A ces causes, il faut en ajouter une autre : le bon minerai de plomb qu'on trouvait aussi dans les environs, à Saint-Prix-sous-Beuvray, et qui fut utilisé dans la fabrication des cristaux.
Un extrait du « Journal de Paris », du 13 mars 1808, donne d'intéressantes précisions sur les motifs qui amenèrent la création d'une cristallerie au Creusot. C'est une lettre de M. Lambert, un des directeurs :
Sèvres, ce 11 mars 1808.
« En 1782, étant parvenu, après de nombreuses expériences, à découvrir la composition du cristal et les procédés nécessaires pour le manufacturer en grand, je m'associai le sieur Boyer. J'eus ensuite recours aux bontés dont m'honorait le père du dernier duc d'Orléans, protecteur éclairé des établissements utiles, il m'abandonna, dans le Parc de Saint-Cloud, près de Sèvres, une maison et un emplacement sur lequel j'établis la première et la seule manufacture de cristaux qui existât en France et qui se servît de charbon de terre comme combustible.
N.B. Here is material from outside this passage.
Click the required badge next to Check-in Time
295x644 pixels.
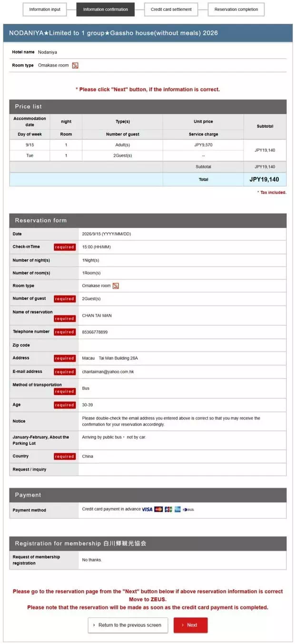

« Nous ne tardâmes pas à nous apercevoir que les verriers français que nous voulions employer ne connaissaient point la manière de travailler la matière du flint-glass (Flint-glass : de flint = silex et glass = verre, cristal). Ses propriétés réfringentes sont bien connues et il est utilisé, de ce fait, dans la construction des appareils d'optique et d'astronomie.). Nous nous déterminâmes à tout hasarder pour nous procurer des ouvriers anglais et ce fut avec une peine infinie que nous parvînmes à engager plusieurs ouvriers à passer en France. Notre interprète fut arrêté et n'échappa au supplice qu'en se « coupant le col » dans la prison.
« Le succès de notre établissement attira bientôt l'attention de l'ambassadeur anglais à Paris. Son secrétaire entretenait nos ouvriers dans un état de débauche qui les détournait du travail, et qui dura jusqu'au moment où le gouvernement français d'alors eut la faiblesse de céder aux demandes et aux instances réitérées du gouvernement anglais et fit livrer à son ambassadeur les ouvriers qui nous avaient coûté tant de sacrifices. Il est vrai que nous obtînmes un délai de trois mois; nous employâmes ce délai à former des élèves. Il nous fallut encore faire beaucoup de sacrifices, parce que les Anglais se refusaient absolument à travailler devant les Français.
« Lorsque la Reine acheta Saint-Cloud, mon établissement prit le nom de « Manufacture de Cristaux de la Reine ». Elle le protégea.
« Cependant, l'importance que le gouvernement anglais mit, par son ambassadeur, à troubler notre établissement, fixa l'attention du gouvernement français. Nous fûmes encouragés et, en 1785, le Roi prit un intérêt de 150 000 francs dans notre manufacture et il y eut une association entre nous et les intéressés aux Etablissements des Fonderies de Montcenis (Creusot) et d'Indret, aux fins d'établir une manufacture de cristaux en très grand audit Montcenis. Ensuite de ces arrangements, je fus au Montcenis; j'y établis en grand la manufacture; je la plaçai sur des mines de charbon de terre; je dirigeai et donnai tous les plans des bâtiments que je fis exécuter sur ceux que j'avais vus en Angleterre, ainsi que les creusets recouverts dont je m'étais déjà servi à Saint-Cloud.
« Enfin, les avantages du nouvel établissement sur celui que je quittai près de Paris furent immenses, tant par la différence de cherté du charbon de terre que par l'assiduité des ouvriers au travail et le gouvernement ordonna par l'arrêt du Conseil du Roi du 18 février 1787, que la Manufacture de Cristaux de la Reine, établie à Sèvres, près de Saint-Cloud, serait transférée au Montcenis ... ».